Nur ein geringfügiges technisches Versagen. Doch eine Katastrophe.
Alle 271 Insassen an Bord der DC-10 kamen dabei ums Leben.
Sämtliche Flugzeuge dieser Serie wurden sofort aus dem Verkehr genommen.
Eine weitere Maschine der Serie DC-10 war noch zur gleichen Zeit
in der Luft.
Sie kam aus Deutschland und landete – ohne Probleme – am gleichen Tag in New York.
Eine aufgeregte, glücklich johlende Menschenmenge empfing die Fluggäste am Flughafen.
Reporter stürzten sich gierig auf jeden einzelnen Reisenden. Auch auf mich:
„How do you feel when you survive“…“wie fühlt man sich, wenn man überlebt“…
Was für eine Frage! Ich war ahnungslos, übermüdet und nur etwas angespannt neugierig; am Beginn einer zweimonatigen Rucksackreise durch die Vereinigten Staaten.
Ehe das Abenteuer für mich begann, hatte ich mein eigenes Überleben bereits verpasst!
Um eine Lebenskrise zu bewältigen, sind oft alle persönlichen Kräfte gefordert.

-------------------------

### Aufgaben
**1)** Beantworte anhand des Textes über den DC-10-Flug diese drei Fragen:
(a) Wie viele Insassen kamen bei dem Unglück ums Leben?
(b) Aus welchem Land kam die zweite DC-10, und in welcher Stadt landete sie?
(c) Wie lange sollte die Rucksackreise durch die Vereinigten Staaten dauern?
**2)** Übersetze bitte den Satz „Sämtliche Flugzeuge dieser Serie wurden sofort aus dem Verkehr genommen.“ aus dem Text über den DC-10-Flug ins Englische.
**3)** Schreibe den Text über den DC-10-Flug im Anschluss an seinen letzten Satz weiter.
Das Material stammt aus einer anderen Quelle als der Text über den DC-10-Flug.

### Bereitgestellte Einträge

-------------------------

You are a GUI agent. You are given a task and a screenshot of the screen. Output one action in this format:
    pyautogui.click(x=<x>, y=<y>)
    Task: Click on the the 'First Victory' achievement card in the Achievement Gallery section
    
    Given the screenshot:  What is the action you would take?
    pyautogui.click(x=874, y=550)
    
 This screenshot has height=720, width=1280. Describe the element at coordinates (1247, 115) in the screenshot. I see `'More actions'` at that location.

-------------------------

### Antworten pro Aufgabe
**1)**
(a) Alle 271 Insassen.
(b) Sie kam aus Deutschland und landete in New York.
(c) Zwei Monate.

**2)** All aircraft of this series were immediately taken out of service.

**3)**
Wenn ich zurückblicke auf die Jahre, die ich „danach überlebt habe“, dann kann ich erkennen, wie viele der biographischen Wendepunkte durch mein ganz eigenes Fühlen, Denken und Handeln bedingt wurden. Etwas veränderte sich; ich veränderte mich. Dann ein Höhepunkt.
Und mein Leben ging anders weiter.
Dieses Überleben am 25. Mai 1979 hat mir keine eigene Leistung abverlangt.
Ich habe nichts dazu beigetragen. Es war – so könnte man vielleicht sagen – eine Fügung.
Doch jeder neue Morgen bekam seit diesem Datum einen neuen Sinn:
Auf jede Nacht folgt ein neuer Tag. Noch bin ich zufällig Zeuge.